Many people (consciously or subconsciously)believe that finding answers to common questions is much quicker when using the internet than using memory, which is exactly why we are becoming more dependent on technology to collect information, to store it, and retrieve it.
So how exactly is the Internet affecting the way we learn?
The internet has become our external hard drive so that we don't need to remember information-- we just look for it online. This can be illustrated by a study done by Science Magazine, where students were asked to type in pieces of trivia. Depending on their group, they were told that their information would either be erased or saved. The group that was told their data would be saved were less likely to remember. This study indicates that people have lower rates of recall when they can expect to be able to access information in the future.
The internet is impacting our focus, as we hardly give tasks our full attention anymore. As a result of multitasking and multi-screening, in order to be considered relevant by our brain, all learning experiences and communication need to be objective, practical, and impactful.
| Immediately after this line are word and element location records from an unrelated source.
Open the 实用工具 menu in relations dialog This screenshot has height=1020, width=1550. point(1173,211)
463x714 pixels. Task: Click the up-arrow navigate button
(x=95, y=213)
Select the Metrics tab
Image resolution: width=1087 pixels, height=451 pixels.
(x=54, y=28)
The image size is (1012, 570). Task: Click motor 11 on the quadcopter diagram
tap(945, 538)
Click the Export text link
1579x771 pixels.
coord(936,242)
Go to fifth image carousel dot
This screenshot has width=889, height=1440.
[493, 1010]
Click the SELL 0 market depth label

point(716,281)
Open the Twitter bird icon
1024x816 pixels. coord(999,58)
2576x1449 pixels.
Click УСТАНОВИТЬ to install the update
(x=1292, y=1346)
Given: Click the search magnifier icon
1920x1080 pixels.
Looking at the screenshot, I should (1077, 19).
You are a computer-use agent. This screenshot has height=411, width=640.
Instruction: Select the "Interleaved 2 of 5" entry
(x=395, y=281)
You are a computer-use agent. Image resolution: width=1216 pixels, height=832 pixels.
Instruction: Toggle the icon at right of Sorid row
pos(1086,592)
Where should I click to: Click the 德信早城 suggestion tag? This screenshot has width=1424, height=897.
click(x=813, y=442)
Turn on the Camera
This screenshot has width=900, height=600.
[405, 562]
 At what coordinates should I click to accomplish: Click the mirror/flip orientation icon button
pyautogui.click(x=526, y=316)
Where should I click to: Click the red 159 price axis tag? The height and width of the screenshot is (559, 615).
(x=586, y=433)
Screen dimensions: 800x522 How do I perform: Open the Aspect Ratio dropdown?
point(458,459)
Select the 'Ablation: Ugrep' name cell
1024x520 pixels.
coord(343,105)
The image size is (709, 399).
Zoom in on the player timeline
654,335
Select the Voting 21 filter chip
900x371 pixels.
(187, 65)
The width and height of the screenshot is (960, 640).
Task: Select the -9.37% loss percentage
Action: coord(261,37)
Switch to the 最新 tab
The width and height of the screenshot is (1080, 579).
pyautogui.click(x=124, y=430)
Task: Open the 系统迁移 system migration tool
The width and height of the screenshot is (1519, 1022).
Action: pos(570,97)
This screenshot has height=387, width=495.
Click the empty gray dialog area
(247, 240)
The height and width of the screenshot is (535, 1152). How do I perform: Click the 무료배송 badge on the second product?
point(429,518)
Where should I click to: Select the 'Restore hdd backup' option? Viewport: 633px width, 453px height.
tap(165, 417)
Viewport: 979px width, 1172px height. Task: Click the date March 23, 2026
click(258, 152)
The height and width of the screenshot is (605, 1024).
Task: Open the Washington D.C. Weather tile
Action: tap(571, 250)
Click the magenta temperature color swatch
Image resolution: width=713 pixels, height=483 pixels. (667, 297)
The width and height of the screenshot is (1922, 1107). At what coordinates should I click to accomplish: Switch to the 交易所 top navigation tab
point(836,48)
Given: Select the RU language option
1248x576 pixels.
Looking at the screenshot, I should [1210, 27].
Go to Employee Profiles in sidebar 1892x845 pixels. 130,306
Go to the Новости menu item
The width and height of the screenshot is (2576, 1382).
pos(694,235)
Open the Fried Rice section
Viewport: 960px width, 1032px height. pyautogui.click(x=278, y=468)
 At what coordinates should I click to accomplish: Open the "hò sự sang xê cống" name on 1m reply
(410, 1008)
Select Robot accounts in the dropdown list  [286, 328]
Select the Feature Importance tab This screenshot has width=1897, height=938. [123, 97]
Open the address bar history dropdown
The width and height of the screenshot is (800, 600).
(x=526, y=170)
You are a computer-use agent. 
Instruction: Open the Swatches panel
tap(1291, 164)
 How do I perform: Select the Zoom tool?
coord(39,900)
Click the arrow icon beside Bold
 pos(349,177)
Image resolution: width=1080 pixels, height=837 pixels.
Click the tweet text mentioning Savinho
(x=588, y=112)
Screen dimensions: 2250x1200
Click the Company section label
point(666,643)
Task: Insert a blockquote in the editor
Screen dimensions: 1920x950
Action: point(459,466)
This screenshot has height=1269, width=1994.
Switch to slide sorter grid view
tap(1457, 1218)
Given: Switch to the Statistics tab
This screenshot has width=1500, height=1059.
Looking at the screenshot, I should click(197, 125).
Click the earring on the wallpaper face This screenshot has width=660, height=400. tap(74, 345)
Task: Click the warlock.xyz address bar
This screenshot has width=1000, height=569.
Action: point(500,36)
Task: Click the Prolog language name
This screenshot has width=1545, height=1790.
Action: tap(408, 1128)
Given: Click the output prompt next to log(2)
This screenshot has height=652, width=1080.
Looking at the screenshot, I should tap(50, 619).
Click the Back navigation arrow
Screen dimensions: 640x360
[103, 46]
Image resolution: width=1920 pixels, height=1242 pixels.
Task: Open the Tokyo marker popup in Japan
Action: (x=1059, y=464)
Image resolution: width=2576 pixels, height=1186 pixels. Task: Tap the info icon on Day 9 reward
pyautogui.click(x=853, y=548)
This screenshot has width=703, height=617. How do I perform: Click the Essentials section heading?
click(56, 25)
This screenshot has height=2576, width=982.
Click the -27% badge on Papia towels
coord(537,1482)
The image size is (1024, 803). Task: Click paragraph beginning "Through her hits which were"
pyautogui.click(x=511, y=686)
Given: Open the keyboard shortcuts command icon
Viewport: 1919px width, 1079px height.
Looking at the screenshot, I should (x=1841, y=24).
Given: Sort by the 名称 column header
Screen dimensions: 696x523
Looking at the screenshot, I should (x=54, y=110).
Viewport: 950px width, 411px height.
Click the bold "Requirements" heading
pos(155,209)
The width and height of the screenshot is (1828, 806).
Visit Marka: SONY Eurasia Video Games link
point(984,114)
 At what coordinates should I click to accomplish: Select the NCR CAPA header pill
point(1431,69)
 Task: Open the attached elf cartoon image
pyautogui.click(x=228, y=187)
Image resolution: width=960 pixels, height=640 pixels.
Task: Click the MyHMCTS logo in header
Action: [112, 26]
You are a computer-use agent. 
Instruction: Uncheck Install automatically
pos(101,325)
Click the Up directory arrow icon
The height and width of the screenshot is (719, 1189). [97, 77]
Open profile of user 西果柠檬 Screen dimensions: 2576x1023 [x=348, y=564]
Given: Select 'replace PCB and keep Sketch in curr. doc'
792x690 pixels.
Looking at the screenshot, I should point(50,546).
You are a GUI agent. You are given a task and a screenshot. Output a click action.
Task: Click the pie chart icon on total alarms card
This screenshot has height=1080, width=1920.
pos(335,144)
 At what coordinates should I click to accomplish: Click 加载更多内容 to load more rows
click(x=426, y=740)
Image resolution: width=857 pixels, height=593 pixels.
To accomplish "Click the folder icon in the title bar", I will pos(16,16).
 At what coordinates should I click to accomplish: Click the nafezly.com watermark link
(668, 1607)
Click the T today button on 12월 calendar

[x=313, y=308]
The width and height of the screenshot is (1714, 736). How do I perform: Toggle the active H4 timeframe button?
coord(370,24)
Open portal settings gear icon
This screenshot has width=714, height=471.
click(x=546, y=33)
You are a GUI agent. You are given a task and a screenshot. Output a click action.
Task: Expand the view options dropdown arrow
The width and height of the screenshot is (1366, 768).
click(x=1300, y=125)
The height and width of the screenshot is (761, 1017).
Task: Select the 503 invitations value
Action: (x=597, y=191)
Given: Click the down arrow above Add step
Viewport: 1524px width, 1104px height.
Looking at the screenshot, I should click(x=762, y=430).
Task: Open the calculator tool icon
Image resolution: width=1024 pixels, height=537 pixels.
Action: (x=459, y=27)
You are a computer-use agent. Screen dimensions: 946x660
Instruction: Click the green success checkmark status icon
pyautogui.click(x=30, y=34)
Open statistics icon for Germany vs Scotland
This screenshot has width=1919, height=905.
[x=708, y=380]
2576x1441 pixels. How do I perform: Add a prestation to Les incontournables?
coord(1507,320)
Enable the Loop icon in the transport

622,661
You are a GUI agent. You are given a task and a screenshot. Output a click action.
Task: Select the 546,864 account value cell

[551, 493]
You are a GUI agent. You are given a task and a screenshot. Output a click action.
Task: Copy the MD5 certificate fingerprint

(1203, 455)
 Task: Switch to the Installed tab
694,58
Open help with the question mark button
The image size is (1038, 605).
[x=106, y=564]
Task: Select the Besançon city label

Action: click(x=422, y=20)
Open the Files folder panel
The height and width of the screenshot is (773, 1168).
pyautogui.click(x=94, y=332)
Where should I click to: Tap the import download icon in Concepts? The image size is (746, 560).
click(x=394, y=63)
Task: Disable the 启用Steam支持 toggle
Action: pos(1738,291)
Children are learning differently, since "rote memorization is no longer a necessary part of education" according to ReadWrite. In order to have the knowledge and the skills to succeed in a fast-changing world, people need to develop the ability to navigate the sea of information and find what they need to solve real problems, instead of memorizing it.
With so much information within reach, our main challenge is to get better at determining what's relevant and reliable from what's not, and with practice, our brains are getting better at this task every day.